#### ENTRIES PROVIDED
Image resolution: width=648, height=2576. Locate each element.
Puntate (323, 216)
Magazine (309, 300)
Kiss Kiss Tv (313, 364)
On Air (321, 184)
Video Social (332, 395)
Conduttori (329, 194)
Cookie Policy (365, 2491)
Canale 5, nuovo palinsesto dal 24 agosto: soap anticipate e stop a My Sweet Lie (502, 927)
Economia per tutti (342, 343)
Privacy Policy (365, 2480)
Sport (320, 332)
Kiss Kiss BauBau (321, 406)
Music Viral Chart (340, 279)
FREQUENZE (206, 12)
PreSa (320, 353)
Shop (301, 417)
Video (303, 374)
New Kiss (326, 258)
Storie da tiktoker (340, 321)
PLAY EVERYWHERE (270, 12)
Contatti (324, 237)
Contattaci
---
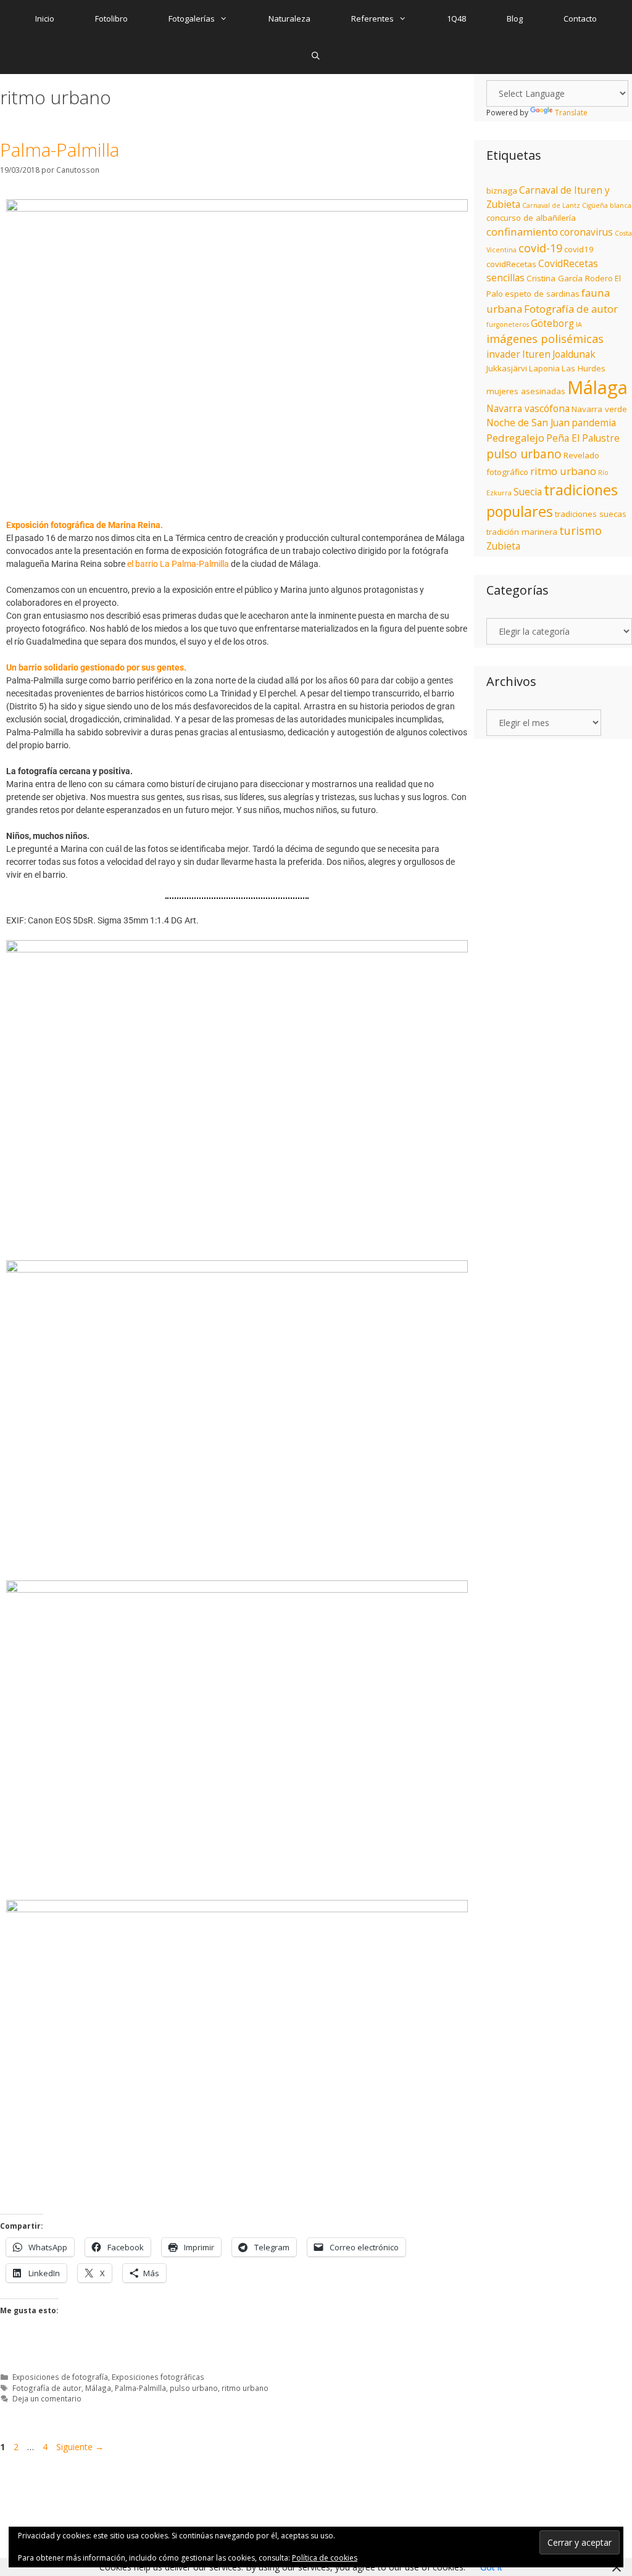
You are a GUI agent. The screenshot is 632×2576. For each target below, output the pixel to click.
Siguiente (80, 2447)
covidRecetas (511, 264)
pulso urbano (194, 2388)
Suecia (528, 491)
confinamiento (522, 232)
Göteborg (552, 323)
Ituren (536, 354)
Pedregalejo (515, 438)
--
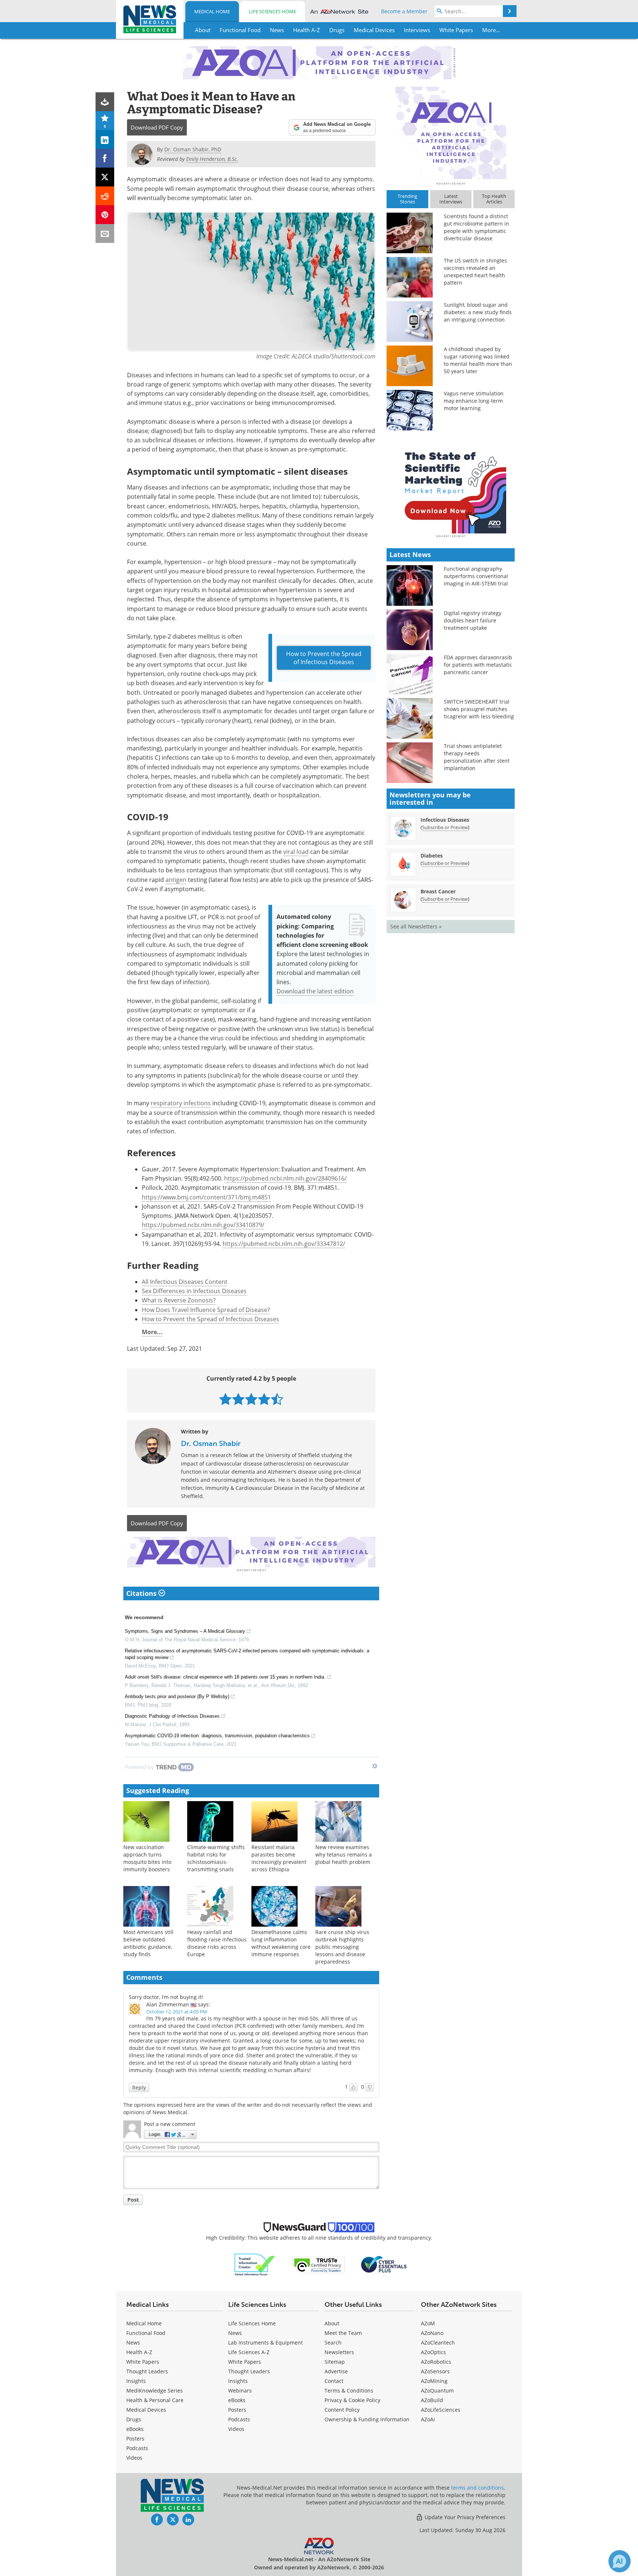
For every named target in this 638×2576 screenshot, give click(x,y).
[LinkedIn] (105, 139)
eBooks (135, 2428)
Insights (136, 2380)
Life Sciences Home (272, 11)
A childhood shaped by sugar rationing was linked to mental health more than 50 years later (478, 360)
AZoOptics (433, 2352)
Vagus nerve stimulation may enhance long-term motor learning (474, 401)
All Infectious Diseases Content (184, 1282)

#### WHAT THE TASK ASKS
Copy out the range of lines above starting at the line with "Vagus nerve stimulation" and ending at the line with "All Infectious Diseases Content (184, 1282)", exactly and including both.

#### SOLUTION FOR THIS TASK
Vagus nerve stimulation may enhance long-term motor learning (474, 401)
All Infectious Diseases Content (184, 1282)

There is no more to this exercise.